Ed LeiserCorrespondent INovember 2, 2010

CHICAGO - NOVEMBER 01: Kyle Korver #26 of the Chicago Bulls puts up a shot against the Portland Trail Blazers at the United Center on November 1, 2010 in Chicago, Illinois. The Bulls defeated the Trail Blazers 110-98. NOTE TO USER: User expressly acknowledges and agrees that, by downloading and/or using this Photograph, User is consenting to the terms and conditions of the Getty Images License Agreement. (Photo by Jonathan Daniel/Getty Images)
Jonathan Daniel/Getty Images

It's all smiles in the early going for the Chicago Bulls in 2010.

A 2-1 start, the fantastic play of star-in-waiting point guard Derrick Rose, and the comfortable transition to a new head coach have made most Bulls fans happy a week into the season.
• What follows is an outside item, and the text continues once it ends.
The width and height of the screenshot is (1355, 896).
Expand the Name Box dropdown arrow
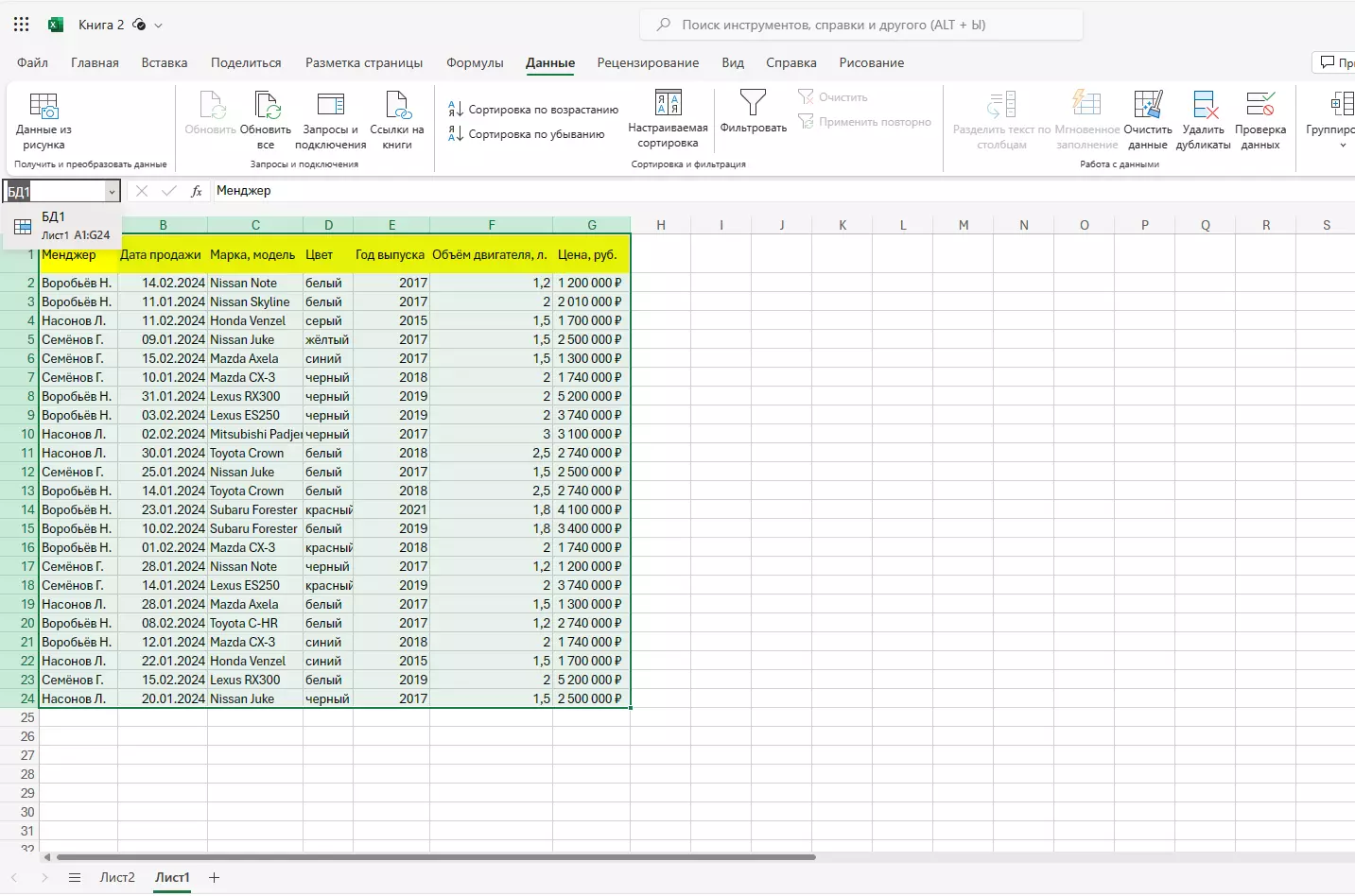[x=112, y=192]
Last night, the Bulls defeated a worthy Portland Trail Blazers team 110-98 behind forward Luol Deng's career-high 40 points on 14 of 19 shooting.

In doing so, Deng emerged—at least for the time being—as the team's clear No. 2 scorer behind Derrick Rose.

Deng was quiet up until last night, as he scored just 13 points in the team's season-opening loss on the road in Oklahoma City to the Thunder. 

He did even less (nine points) in the team's first victory of the season against the Detroit Pistons.

With Deng, you have to expect some roller-coaster-type stats; he'll go off for 25 or 30 points one night, then regress to a single-digit scoring output the next night.

Monday's 40-point outburst serves as an indicator that Deng can have those special nights and can carry the Bulls on his thin shoulders.

It's no secret as to who will carry the load for the 2010 season—and beyond—for the Chicago Bulls.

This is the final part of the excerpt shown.